THE TASK
The answer is every record that follows, printed exactly.

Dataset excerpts
——————

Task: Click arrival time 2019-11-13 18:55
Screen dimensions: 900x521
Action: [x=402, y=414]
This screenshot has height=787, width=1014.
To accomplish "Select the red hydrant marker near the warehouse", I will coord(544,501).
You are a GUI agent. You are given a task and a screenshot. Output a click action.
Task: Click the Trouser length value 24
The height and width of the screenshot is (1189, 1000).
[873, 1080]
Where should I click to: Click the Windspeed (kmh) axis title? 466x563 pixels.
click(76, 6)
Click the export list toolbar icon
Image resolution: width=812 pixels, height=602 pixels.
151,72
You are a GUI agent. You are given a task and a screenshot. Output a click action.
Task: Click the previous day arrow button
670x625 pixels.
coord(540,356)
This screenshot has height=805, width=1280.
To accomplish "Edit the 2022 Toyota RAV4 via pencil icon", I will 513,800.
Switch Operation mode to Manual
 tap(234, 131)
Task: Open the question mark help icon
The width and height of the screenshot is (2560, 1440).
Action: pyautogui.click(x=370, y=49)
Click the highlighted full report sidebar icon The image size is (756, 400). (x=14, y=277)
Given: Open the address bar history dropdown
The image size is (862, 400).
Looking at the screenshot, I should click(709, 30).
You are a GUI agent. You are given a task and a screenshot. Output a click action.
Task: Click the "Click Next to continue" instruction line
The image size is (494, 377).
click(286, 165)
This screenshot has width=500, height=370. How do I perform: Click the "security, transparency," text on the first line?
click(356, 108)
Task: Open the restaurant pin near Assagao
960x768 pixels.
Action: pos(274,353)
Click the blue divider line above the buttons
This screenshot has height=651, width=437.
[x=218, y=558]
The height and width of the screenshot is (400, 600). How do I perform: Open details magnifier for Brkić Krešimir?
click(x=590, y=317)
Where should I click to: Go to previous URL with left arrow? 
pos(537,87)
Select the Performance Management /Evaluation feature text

——————

SOLUTION FOR THIS EXERCISE
Task: Click arrival time 2019-11-13 18:55
Screen dimensions: 900x521
Action: [x=402, y=414]
This screenshot has height=787, width=1014.
To accomplish "Select the red hydrant marker near the warehouse", I will coord(544,501).
You are a GUI agent. You are given a task and a screenshot. Output a click action.
Task: Click the Trouser length value 24
The height and width of the screenshot is (1189, 1000).
[873, 1080]
Where should I click to: Click the Windspeed (kmh) axis title? 466x563 pixels.
click(76, 6)
Click the export list toolbar icon
Image resolution: width=812 pixels, height=602 pixels.
151,72
You are a GUI agent. You are given a task and a screenshot. Output a click action.
Task: Click the previous day arrow button
670x625 pixels.
coord(540,356)
This screenshot has height=805, width=1280.
To accomplish "Edit the 2022 Toyota RAV4 via pencil icon", I will 513,800.
Switch Operation mode to Manual
 tap(234, 131)
Task: Open the question mark help icon
The width and height of the screenshot is (2560, 1440).
Action: pyautogui.click(x=370, y=49)
Click the highlighted full report sidebar icon The image size is (756, 400). (x=14, y=277)
Given: Open the address bar history dropdown
The image size is (862, 400).
Looking at the screenshot, I should click(709, 30).
You are a GUI agent. You are given a task and a screenshot. Output a click action.
Task: Click the "Click Next to continue" instruction line
The image size is (494, 377).
click(286, 165)
This screenshot has width=500, height=370. How do I perform: Click the "security, transparency," text on the first line?
click(356, 108)
Task: Open the restaurant pin near Assagao
960x768 pixels.
Action: pos(274,353)
Click the blue divider line above the buttons
This screenshot has height=651, width=437.
[x=218, y=558]
The height and width of the screenshot is (400, 600). How do I perform: Open details magnifier for Brkić Krešimir?
click(x=590, y=317)
Where should I click to: Go to previous URL with left arrow? 
pos(537,87)
Select the Performance Management /Evaluation feature text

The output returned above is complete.